*THE PROBLEM*: For the records below, print the lines from the line with "ดูทั้งหมด (144, 1540)" through the line with "เที่ยววันเดียว (310, 681)" exactly as written; include both end lines and exclude the rest.

INPUT RECORDS Start Marker

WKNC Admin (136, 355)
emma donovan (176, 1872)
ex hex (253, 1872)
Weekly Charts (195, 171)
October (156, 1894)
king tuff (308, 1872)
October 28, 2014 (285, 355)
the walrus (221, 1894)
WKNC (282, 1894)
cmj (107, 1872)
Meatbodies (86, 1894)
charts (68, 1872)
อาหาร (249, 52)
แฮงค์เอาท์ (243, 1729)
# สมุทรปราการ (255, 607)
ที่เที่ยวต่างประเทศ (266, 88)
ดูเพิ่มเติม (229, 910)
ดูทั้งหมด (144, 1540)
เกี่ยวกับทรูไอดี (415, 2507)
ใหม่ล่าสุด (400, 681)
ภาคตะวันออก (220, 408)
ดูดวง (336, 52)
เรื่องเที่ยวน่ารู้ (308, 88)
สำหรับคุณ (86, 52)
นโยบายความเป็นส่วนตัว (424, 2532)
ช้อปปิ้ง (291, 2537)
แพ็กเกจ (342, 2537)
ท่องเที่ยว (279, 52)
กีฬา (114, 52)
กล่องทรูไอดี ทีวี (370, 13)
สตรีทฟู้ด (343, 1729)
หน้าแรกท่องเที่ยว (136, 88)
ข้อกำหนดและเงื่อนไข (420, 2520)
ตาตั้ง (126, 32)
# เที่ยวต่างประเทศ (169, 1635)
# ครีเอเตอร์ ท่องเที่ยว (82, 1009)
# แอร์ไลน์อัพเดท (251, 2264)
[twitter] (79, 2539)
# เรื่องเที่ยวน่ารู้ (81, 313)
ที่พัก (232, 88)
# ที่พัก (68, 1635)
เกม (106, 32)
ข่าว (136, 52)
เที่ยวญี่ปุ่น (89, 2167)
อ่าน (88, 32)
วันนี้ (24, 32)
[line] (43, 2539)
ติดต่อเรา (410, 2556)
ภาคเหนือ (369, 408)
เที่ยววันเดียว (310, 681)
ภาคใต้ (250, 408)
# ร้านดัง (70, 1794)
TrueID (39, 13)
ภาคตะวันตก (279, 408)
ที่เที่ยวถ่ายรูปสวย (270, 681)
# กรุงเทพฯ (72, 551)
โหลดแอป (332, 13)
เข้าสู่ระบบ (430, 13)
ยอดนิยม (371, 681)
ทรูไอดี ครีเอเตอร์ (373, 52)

INPUT RECORDS End Marker

*ANSWER TO THE EXERCISE*:
ดูทั้งหมด (144, 1540)
เกี่ยวกับทรูไอดี (415, 2507)
ใหม่ล่าสุด (400, 681)
ภาคตะวันออก (220, 408)
ดูดวง (336, 52)
เรื่องเที่ยวน่ารู้ (308, 88)
สำหรับคุณ (86, 52)
นโยบายความเป็นส่วนตัว (424, 2532)
ช้อปปิ้ง (291, 2537)
แพ็กเกจ (342, 2537)
ท่องเที่ยว (279, 52)
กีฬา (114, 52)
กล่องทรูไอดี ทีวี (370, 13)
สตรีทฟู้ด (343, 1729)
หน้าแรกท่องเที่ยว (136, 88)
ข้อกำหนดและเงื่อนไข (420, 2520)
ตาตั้ง (126, 32)
# เที่ยวต่างประเทศ (169, 1635)
# ครีเอเตอร์ ท่องเที่ยว (82, 1009)
# แอร์ไลน์อัพเดท (251, 2264)
[twitter] (79, 2539)
# เรื่องเที่ยวน่ารู้ (81, 313)
ที่พัก (232, 88)
# ที่พัก (68, 1635)
เกม (106, 32)
ข่าว (136, 52)
เที่ยวญี่ปุ่น (89, 2167)
อ่าน (88, 32)
วันนี้ (24, 32)
[line] (43, 2539)
ติดต่อเรา (410, 2556)
ภาคเหนือ (369, 408)
เที่ยววันเดียว (310, 681)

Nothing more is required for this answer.